My friends laughed to incontinence… hahahah
Nope.
I don’t really dig slapstick humour….unless I am *really* bored and have *absolutely* nothing better to do with my time.
Guess again?
If it is non-Chinese film, I will be lost coz I dont fancy much!
Hehehe…I will reveal the movie title shortly. But not now, ya?
I want my other friends/readers to guess first. See who strikes gold.
mamamia?
Too easy, eh?
hahaha… but could you please tell me again, how could they have Pierce Brosnan sing in that movie? My god what an awful voice but the movie is too good to be spoilt by that, THANK GOD!
hey, you should go to movie alone more but be careful don’t go for the late one yourself. I love going to the movie myself when I was in KL.

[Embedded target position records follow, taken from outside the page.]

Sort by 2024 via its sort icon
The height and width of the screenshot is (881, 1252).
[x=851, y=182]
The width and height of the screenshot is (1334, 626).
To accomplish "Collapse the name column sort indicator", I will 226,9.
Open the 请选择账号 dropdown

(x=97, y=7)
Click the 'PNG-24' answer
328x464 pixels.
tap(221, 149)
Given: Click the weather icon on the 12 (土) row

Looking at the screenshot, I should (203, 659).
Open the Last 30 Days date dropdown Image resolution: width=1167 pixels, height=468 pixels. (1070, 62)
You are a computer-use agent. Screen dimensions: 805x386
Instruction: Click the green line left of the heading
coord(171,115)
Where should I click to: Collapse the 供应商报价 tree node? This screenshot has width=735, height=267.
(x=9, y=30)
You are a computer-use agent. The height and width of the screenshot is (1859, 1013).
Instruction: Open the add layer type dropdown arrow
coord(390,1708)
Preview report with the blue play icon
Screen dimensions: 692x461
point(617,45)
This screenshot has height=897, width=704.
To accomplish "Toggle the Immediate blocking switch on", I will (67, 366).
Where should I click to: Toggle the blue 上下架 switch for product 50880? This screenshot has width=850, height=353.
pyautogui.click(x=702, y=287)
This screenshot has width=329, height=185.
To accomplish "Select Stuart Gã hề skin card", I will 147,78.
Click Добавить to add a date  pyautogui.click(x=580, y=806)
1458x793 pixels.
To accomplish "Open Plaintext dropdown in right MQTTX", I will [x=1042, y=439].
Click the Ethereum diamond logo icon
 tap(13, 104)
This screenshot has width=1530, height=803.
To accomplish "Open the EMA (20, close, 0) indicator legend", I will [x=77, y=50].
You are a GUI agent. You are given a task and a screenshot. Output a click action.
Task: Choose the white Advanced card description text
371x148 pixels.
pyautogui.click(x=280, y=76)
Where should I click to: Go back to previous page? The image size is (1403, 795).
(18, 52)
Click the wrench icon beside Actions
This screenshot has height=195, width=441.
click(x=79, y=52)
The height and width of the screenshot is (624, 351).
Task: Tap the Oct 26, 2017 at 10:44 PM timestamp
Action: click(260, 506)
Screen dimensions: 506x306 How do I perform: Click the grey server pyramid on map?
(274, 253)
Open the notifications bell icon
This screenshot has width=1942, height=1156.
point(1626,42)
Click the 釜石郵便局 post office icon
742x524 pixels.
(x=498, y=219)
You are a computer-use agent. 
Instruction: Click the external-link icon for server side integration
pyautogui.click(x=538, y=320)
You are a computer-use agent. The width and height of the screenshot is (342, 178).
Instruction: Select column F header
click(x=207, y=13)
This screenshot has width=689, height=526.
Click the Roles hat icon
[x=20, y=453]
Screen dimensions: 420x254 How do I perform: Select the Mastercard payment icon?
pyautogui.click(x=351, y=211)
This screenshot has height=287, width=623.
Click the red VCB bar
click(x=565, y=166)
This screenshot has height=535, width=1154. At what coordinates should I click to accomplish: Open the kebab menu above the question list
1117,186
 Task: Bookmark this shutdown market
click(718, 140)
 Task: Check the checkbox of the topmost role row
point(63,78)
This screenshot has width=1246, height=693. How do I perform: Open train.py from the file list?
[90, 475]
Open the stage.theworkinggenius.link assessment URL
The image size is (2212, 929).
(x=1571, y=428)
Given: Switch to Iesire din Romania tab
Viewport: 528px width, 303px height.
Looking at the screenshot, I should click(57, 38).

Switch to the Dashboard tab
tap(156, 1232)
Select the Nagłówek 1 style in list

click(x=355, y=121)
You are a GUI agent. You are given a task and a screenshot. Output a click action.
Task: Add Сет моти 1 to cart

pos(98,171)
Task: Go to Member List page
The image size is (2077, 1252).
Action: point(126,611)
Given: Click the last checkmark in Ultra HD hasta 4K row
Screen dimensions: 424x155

Haha!! Yup, that was the exact thing in my head as I was driving home that nite, reflecting on the movie.
“That’s gotta be the WORST possible on-screen singing I’ve ever heard in my entire life! Even with his looks, NO ONE is licensed to get away with such croaking! How could the producers even allow that to pass thru???!?!”
And yea, you are right, Mari. The movie is thankfully filled with other goodies that it’s not spoilt by that croaking. I’m gonna watch it again tonite and this time, with my man and his mom. Hehehee…his mom is an ABBA fan.